私が野球を好きなわけ

「好きなものは何ですか?」
よく質問されることですよね。
私にも好きなものはいろいろありますが、その中のひとつとして“野球観戦”と言うと「へぇ~、意外ですね!」と言われることが多いです。
好きになるには、それなりに理由があります。
私の場合は遥かかなたの中学時代、好きだった人が野球部でエースとして活躍していたことがキッカケです。
放課後、教室の窓から野球部が練習しているのを、よく見ていたものでした。
その人、【くまさん】というあだ名だったんですよ。
ガッチリしていて目は小さめで愛嬌があり、くまのプーさんにちょっと似ていたような気がします。
中学2年生の時の話ですが、たまたま野球部の顧問をしていた先生が担任でした。
夏休み、野球部が合宿をすることになり、食事担当は家庭科の先生だったのですが、サポートが欲しいということで、私ともう一人同じクラスの女子に白羽の矢が当たりました。
彼女も、野球部に好きな子がいたので、願ったりかなったりの状態でした。
こうして、2泊3日の野球部合宿に私達も同行することになりました。
朝ごはんが終わったら、練習。
昼ごはんの後、少し休憩してまた練習。
食事係りの私たちは、その練習の合間に家庭科の先生の指導の下、まるで炊き出しのように食事を用意するのですが、これを【くまさん】に食べてもらえるかと思うと、何だかとても嬉しくてウキウキしていました。
その頃の中学生のお付き合いなんて、目が合っただけで喜んでいるような純情さでしたが、あんなに純粋なトキメキは大人になるとともに忘れてしまったかもしれません。

:::

## 課題の内容
a) 提示文のうち、「私の場合は遥かかなたの中学時」を含む語句で始まり「子に白羽の矢が当たりました。」で終わる箇所を、一字一句違えずに書き出してください。
b) 提示文中の一文「放課後、教室の窓から野球部が練習しているのを、よく見ていたものでした。」を英語に翻訳してください。
取り組む際は提示文のみを根拠としてください。

## 提供資料
:::

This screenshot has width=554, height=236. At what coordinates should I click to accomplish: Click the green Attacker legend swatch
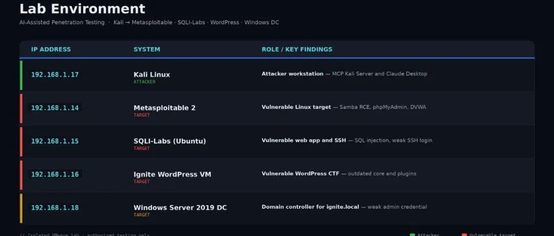click(412, 235)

:::

## 解答例
a)
私の場合は遥かかなたの中学時代、好きだった人が野球部でエースとして活躍していたことがキッカケです。
放課後、教室の窓から野球部が練習しているのを、よく見ていたものでした。
その人、【くまさん】というあだ名だったんですよ。
ガッチリしていて目は小さめで愛嬌があり、くまのプーさんにちょっと似ていたような気がします。
中学2年生の時の話ですが、たまたま野球部の顧問をしていた先生が担任でした。
夏休み、野球部が合宿をすることになり、食事担当は家庭科の先生だったのですが、サポートが欲しいということで、私ともう一人同じクラスの女子に白羽の矢が当たりました。

b) After school, I would often watch the baseball team practicing from the classroom window.